Retype the listing exactly, so that the copy matches it line for line.

_ _ _

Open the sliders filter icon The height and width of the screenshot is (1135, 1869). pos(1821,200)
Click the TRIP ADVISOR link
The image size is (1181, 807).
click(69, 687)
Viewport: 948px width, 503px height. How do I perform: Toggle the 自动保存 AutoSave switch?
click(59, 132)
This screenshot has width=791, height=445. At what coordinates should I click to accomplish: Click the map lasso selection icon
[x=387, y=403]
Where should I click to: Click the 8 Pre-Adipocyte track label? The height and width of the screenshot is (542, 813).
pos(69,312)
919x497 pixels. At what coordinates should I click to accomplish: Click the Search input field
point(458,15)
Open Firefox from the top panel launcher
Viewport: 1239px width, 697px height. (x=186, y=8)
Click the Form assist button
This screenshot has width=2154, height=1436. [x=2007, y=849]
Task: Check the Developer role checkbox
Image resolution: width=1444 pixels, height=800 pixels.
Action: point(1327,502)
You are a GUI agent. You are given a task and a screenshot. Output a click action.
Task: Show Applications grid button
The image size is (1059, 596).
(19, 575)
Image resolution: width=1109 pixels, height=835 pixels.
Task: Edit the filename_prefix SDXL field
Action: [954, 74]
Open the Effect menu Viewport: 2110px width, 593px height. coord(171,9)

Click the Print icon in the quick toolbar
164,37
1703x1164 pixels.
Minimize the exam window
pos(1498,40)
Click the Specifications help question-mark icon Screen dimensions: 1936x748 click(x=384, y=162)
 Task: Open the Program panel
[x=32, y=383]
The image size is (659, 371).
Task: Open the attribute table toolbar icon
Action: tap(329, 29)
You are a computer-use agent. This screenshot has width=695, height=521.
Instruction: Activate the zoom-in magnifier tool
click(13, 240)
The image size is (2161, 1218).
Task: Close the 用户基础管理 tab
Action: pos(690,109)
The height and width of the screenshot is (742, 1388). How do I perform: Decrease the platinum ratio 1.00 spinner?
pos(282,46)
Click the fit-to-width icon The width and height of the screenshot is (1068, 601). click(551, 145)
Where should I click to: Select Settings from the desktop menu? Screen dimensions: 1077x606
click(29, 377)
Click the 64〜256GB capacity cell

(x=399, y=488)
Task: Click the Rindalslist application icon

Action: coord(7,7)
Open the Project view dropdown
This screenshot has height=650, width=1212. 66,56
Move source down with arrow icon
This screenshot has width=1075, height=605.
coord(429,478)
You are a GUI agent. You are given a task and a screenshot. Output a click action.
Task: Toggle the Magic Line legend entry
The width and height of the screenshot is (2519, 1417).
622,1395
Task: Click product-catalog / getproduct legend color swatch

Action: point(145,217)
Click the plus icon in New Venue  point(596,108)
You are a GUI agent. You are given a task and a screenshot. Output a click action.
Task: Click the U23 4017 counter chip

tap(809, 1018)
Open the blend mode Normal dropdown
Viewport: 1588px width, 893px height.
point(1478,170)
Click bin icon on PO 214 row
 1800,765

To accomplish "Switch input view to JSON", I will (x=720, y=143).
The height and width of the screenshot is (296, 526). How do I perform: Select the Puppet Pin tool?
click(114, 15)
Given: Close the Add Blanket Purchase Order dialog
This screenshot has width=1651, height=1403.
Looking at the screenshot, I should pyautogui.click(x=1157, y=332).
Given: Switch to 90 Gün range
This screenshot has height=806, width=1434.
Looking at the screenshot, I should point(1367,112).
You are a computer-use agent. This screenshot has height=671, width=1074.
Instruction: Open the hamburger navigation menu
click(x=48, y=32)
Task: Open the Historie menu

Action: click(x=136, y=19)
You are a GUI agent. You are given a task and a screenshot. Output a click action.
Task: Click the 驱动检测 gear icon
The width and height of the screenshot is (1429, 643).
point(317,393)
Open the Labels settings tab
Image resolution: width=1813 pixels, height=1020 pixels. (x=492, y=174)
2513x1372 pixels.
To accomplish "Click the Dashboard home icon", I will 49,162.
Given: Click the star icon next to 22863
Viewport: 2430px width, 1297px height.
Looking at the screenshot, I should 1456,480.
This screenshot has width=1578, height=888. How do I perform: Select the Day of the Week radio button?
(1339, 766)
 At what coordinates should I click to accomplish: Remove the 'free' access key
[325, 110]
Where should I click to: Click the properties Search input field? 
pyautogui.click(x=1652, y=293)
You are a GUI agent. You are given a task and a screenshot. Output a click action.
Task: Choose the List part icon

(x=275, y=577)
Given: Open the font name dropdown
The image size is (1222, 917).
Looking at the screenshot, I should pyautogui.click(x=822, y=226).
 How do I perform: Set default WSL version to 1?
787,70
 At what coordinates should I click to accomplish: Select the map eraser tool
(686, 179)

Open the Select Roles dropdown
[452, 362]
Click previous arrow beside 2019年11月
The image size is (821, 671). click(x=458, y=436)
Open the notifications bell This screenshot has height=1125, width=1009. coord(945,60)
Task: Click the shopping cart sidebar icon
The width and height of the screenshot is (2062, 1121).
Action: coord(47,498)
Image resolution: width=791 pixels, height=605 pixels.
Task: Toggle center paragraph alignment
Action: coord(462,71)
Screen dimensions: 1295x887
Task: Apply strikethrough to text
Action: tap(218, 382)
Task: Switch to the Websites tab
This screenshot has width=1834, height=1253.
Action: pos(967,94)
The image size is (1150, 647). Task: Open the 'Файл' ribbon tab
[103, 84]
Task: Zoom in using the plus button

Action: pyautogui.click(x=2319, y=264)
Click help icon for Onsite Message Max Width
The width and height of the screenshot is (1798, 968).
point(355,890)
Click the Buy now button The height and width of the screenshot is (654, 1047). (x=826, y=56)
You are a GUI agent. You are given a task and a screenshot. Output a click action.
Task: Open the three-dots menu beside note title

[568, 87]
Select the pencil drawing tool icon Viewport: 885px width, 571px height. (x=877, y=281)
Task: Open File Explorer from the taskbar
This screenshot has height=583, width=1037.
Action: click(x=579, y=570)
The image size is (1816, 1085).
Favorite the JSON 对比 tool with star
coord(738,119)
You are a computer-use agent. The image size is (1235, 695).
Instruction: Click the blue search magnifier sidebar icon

_ _ _

→ **Task answer**:
Open the sliders filter icon The height and width of the screenshot is (1135, 1869). pos(1821,200)
Click the TRIP ADVISOR link
The image size is (1181, 807).
click(69, 687)
Viewport: 948px width, 503px height. How do I perform: Toggle the 自动保存 AutoSave switch?
click(59, 132)
This screenshot has width=791, height=445. At what coordinates should I click to accomplish: Click the map lasso selection icon
[x=387, y=403]
Where should I click to: Click the 8 Pre-Adipocyte track label? The height and width of the screenshot is (542, 813).
pos(69,312)
919x497 pixels. At what coordinates should I click to accomplish: Click the Search input field
point(458,15)
Open Firefox from the top panel launcher
Viewport: 1239px width, 697px height. (x=186, y=8)
Click the Form assist button
This screenshot has width=2154, height=1436. [x=2007, y=849]
Task: Check the Developer role checkbox
Image resolution: width=1444 pixels, height=800 pixels.
Action: point(1327,502)
You are a GUI agent. You are given a task and a screenshot. Output a click action.
Task: Show Applications grid button
The image size is (1059, 596).
(19, 575)
Image resolution: width=1109 pixels, height=835 pixels.
Task: Edit the filename_prefix SDXL field
Action: [954, 74]
Open the Effect menu Viewport: 2110px width, 593px height. coord(171,9)

Click the Print icon in the quick toolbar
164,37
1703x1164 pixels.
Minimize the exam window
pos(1498,40)
Click the Specifications help question-mark icon Screen dimensions: 1936x748 click(x=384, y=162)
 Task: Open the Program panel
[x=32, y=383]
The image size is (659, 371).
Task: Open the attribute table toolbar icon
Action: tap(329, 29)
You are a computer-use agent. This screenshot has width=695, height=521.
Instruction: Activate the zoom-in magnifier tool
click(13, 240)
The image size is (2161, 1218).
Task: Close the 用户基础管理 tab
Action: pos(690,109)
The height and width of the screenshot is (742, 1388). How do I perform: Decrease the platinum ratio 1.00 spinner?
pos(282,46)
Click the fit-to-width icon The width and height of the screenshot is (1068, 601). click(551, 145)
Where should I click to: Select Settings from the desktop menu? Screen dimensions: 1077x606
click(29, 377)
Click the 64〜256GB capacity cell

(x=399, y=488)
Task: Click the Rindalslist application icon

Action: coord(7,7)
Open the Project view dropdown
This screenshot has height=650, width=1212. 66,56
Move source down with arrow icon
This screenshot has width=1075, height=605.
coord(429,478)
You are a GUI agent. You are given a task and a screenshot. Output a click action.
Task: Toggle the Magic Line legend entry
The width and height of the screenshot is (2519, 1417).
622,1395
Task: Click product-catalog / getproduct legend color swatch

Action: point(145,217)
Click the plus icon in New Venue  point(596,108)
You are a GUI agent. You are given a task and a screenshot. Output a click action.
Task: Click the U23 4017 counter chip

tap(809, 1018)
Open the blend mode Normal dropdown
Viewport: 1588px width, 893px height.
point(1478,170)
Click bin icon on PO 214 row
 1800,765

To accomplish "Switch input view to JSON", I will (x=720, y=143).
The height and width of the screenshot is (296, 526). How do I perform: Select the Puppet Pin tool?
click(114, 15)
Given: Close the Add Blanket Purchase Order dialog
This screenshot has width=1651, height=1403.
Looking at the screenshot, I should pyautogui.click(x=1157, y=332).
Given: Switch to 90 Gün range
This screenshot has height=806, width=1434.
Looking at the screenshot, I should point(1367,112).
You are a computer-use agent. This screenshot has height=671, width=1074.
Instruction: Open the hamburger navigation menu
click(x=48, y=32)
Task: Open the Historie menu

Action: click(x=136, y=19)
You are a GUI agent. You are given a task and a screenshot. Output a click action.
Task: Click the 驱动检测 gear icon
The width and height of the screenshot is (1429, 643).
point(317,393)
Open the Labels settings tab
Image resolution: width=1813 pixels, height=1020 pixels. (x=492, y=174)
2513x1372 pixels.
To accomplish "Click the Dashboard home icon", I will 49,162.
Given: Click the star icon next to 22863
Viewport: 2430px width, 1297px height.
Looking at the screenshot, I should 1456,480.
This screenshot has width=1578, height=888. How do I perform: Select the Day of the Week radio button?
(1339, 766)
 At what coordinates should I click to accomplish: Remove the 'free' access key
[325, 110]
Where should I click to: Click the properties Search input field? 
pyautogui.click(x=1652, y=293)
You are a GUI agent. You are given a task and a screenshot. Output a click action.
Task: Choose the List part icon

(x=275, y=577)
Given: Open the font name dropdown
The image size is (1222, 917).
Looking at the screenshot, I should pyautogui.click(x=822, y=226).
 How do I perform: Set default WSL version to 1?
787,70
 At what coordinates should I click to accomplish: Select the map eraser tool
(686, 179)

Open the Select Roles dropdown
[452, 362]
Click previous arrow beside 2019年11月
The image size is (821, 671). click(x=458, y=436)
Open the notifications bell This screenshot has height=1125, width=1009. coord(945,60)
Task: Click the shopping cart sidebar icon
The width and height of the screenshot is (2062, 1121).
Action: coord(47,498)
Image resolution: width=791 pixels, height=605 pixels.
Task: Toggle center paragraph alignment
Action: coord(462,71)
Screen dimensions: 1295x887
Task: Apply strikethrough to text
Action: tap(218, 382)
Task: Switch to the Websites tab
This screenshot has width=1834, height=1253.
Action: pos(967,94)
The image size is (1150, 647). Task: Open the 'Файл' ribbon tab
[103, 84]
Task: Zoom in using the plus button

Action: pyautogui.click(x=2319, y=264)
Click help icon for Onsite Message Max Width
The width and height of the screenshot is (1798, 968).
point(355,890)
Click the Buy now button The height and width of the screenshot is (654, 1047). (x=826, y=56)
You are a GUI agent. You are given a task and a screenshot. Output a click action.
Task: Open the three-dots menu beside note title

[568, 87]
Select the pencil drawing tool icon Viewport: 885px width, 571px height. (x=877, y=281)
Task: Open File Explorer from the taskbar
This screenshot has height=583, width=1037.
Action: click(x=579, y=570)
The image size is (1816, 1085).
Favorite the JSON 对比 tool with star
coord(738,119)
You are a computer-use agent. The image size is (1235, 695).
Instruction: Click the blue search magnifier sidebar icon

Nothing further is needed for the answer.